The S-expressions neglect all concrete tokens, which can make the parser
ambigious to parse them, because the same S-expression might call for
different production rules due to missing tokens in the concrete syntax.

Therefore, another way is to take into account of the concrete tokens
in-between the AST's node types in order to disambigue multiple applicable
production rules.

*Prototype* `tree-sitter-xml-hover.grm` refines `XML/Txl/XML.Grammar` to parse the same
XML-based AST's into different AST's. Use `make` to see the effects, and use `txl
-x` option to print out different XML tags to debug the AST's.

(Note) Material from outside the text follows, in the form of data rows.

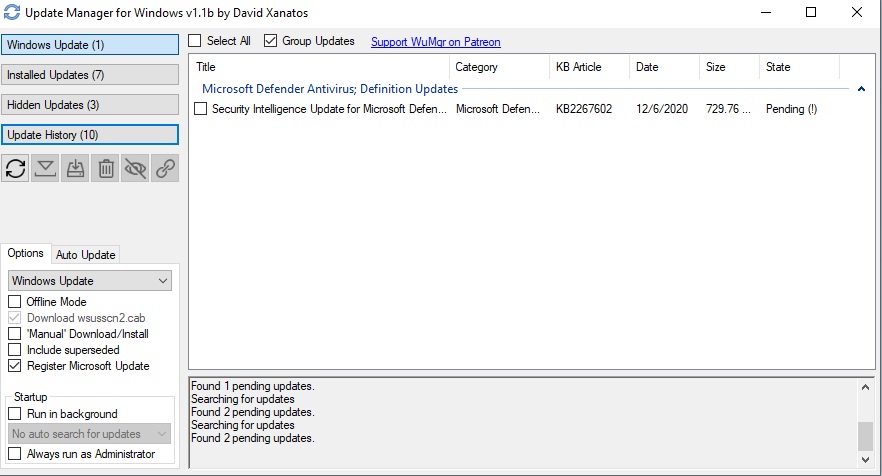Click the hide updates crossed-eye icon
The height and width of the screenshot is (476, 882).
click(135, 168)

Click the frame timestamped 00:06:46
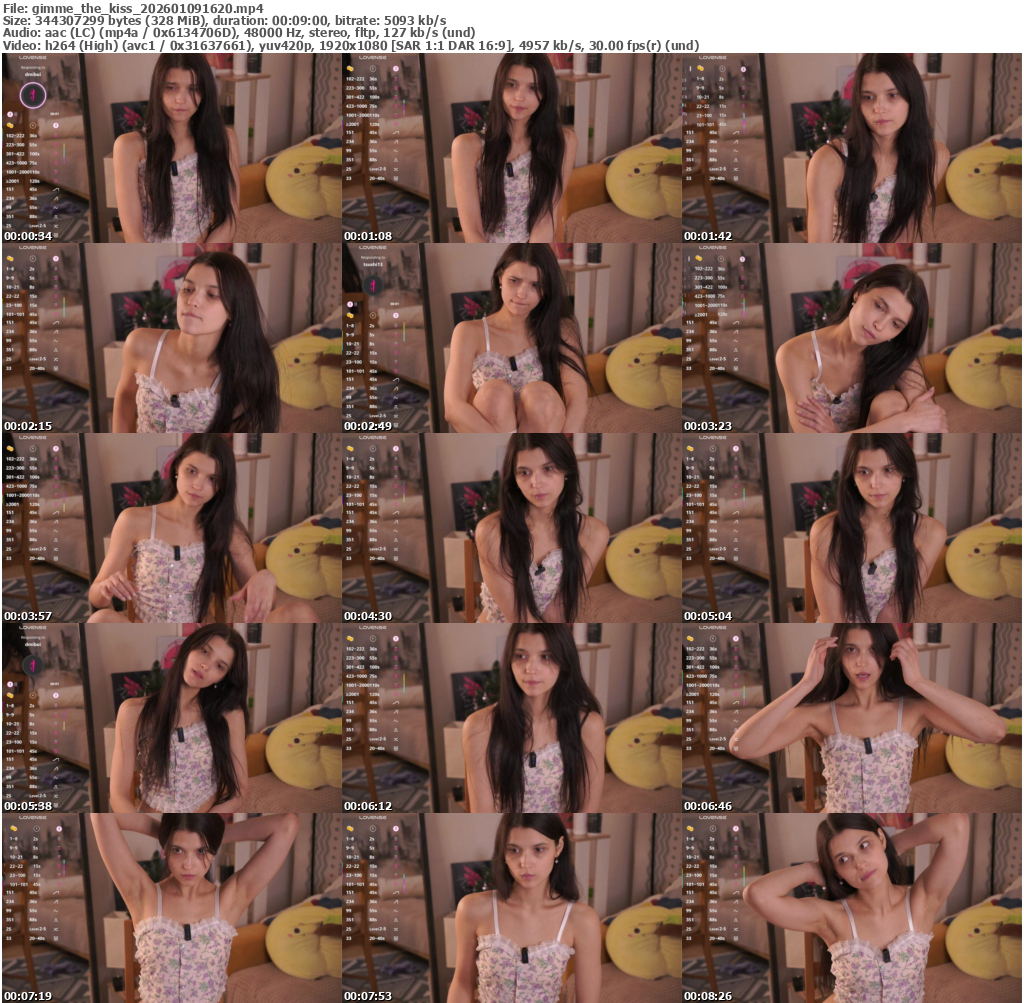tap(851, 718)
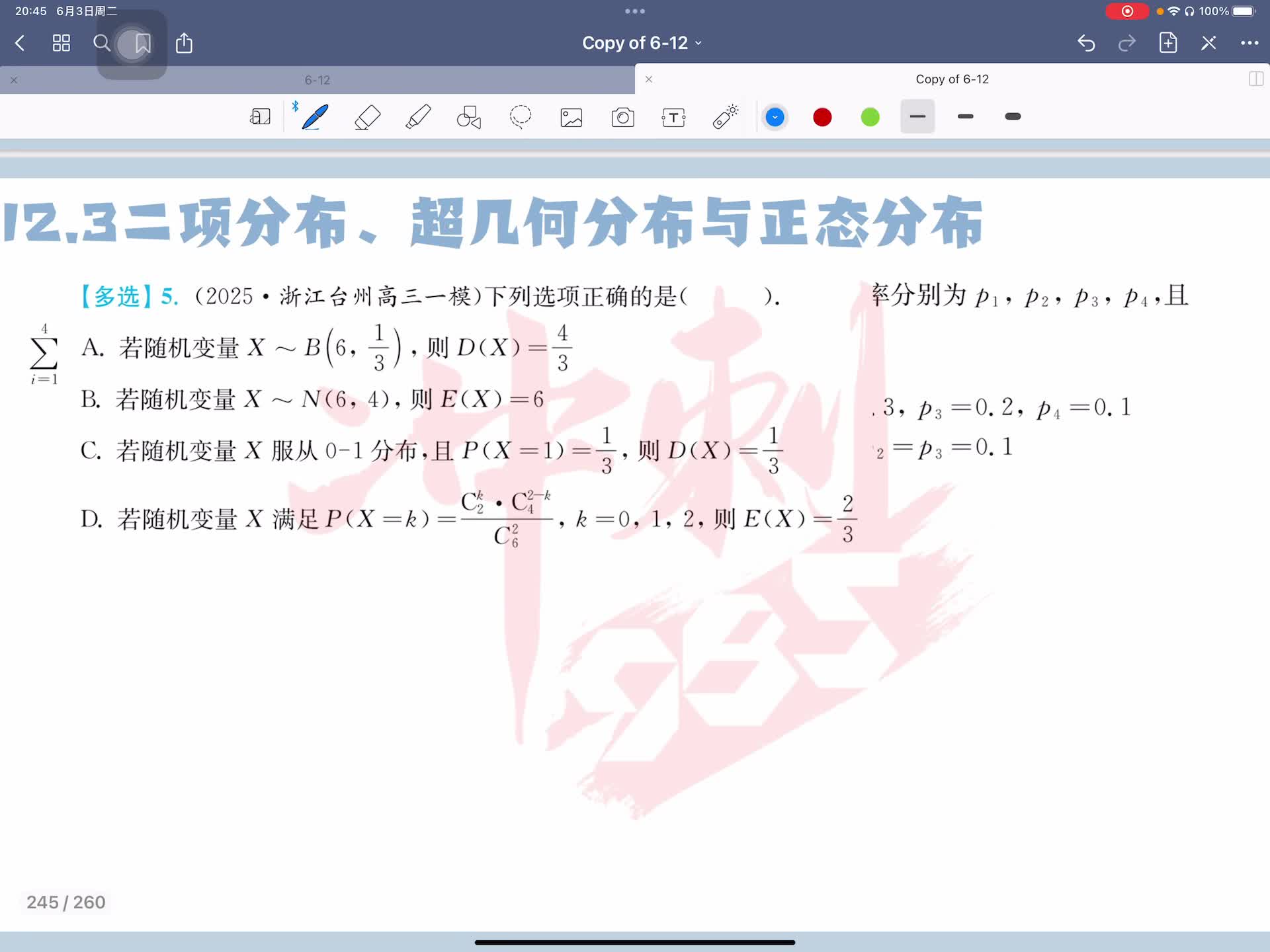Go back with the back arrow

(x=20, y=44)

In the following, the two grammars have no difference at the token level.
```bash
txl -q -s 2000 -in 0 -i XML/Txl t.xtst -o t.1
txl -q -s 2000 -in 0 -i XML/Txl XML/Txl/XML.Txl t.xtst -o t.2
diff t.1 t.2
```

However, in the following, the two grammars are different in terms of the recognition of
additional AST related production rules:
```bash
txl -q -s 2000 -in 0 -i XML/Txl t.xtst -x -o t.1
txl -q -s 2000 -in 0 -i XML/Txl XML/Txl/XML.Txl t.xtst -x -o t.2
diff t.1 t.2
```

In this way, we may generate such adapted AST rules from a tree-sitter's JSON grammar,
using a similar approach to Option 2.